● Aim of the exercise: What lines of the material hold the string "computer"? Pull each of them out.

● Given entries:
○ ○ ○ ○

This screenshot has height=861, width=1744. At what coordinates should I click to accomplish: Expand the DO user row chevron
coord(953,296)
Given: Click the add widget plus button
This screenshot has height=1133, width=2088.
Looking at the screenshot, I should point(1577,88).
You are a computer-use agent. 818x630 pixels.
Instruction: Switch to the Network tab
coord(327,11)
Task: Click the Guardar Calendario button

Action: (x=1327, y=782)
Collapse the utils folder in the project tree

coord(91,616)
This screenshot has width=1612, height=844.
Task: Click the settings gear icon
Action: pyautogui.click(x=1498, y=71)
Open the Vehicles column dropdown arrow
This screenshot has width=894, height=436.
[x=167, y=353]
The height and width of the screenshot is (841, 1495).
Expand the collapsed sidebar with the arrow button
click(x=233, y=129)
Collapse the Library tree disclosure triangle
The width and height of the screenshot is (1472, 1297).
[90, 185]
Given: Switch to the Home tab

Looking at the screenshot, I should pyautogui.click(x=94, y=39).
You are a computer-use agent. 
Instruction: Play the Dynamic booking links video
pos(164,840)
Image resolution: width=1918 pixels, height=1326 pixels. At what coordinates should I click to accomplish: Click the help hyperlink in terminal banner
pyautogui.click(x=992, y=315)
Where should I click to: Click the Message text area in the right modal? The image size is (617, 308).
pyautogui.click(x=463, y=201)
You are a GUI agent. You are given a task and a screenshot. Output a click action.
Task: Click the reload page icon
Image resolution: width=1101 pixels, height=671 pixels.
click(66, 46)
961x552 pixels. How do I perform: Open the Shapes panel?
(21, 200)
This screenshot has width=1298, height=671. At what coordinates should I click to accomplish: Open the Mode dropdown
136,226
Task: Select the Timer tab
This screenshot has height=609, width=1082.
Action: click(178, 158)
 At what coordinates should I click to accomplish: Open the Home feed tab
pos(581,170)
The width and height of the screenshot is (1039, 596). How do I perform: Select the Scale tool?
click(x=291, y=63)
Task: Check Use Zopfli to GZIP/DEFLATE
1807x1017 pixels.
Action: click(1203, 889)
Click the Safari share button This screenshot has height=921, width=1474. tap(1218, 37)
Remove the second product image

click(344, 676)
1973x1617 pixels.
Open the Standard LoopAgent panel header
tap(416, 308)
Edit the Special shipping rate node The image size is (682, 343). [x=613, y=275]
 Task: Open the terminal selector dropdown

○ ○ ○ ○

● Answer for this exercise:
You are a computer-use agent. 818x630 pixels.
You are a computer-use agent. 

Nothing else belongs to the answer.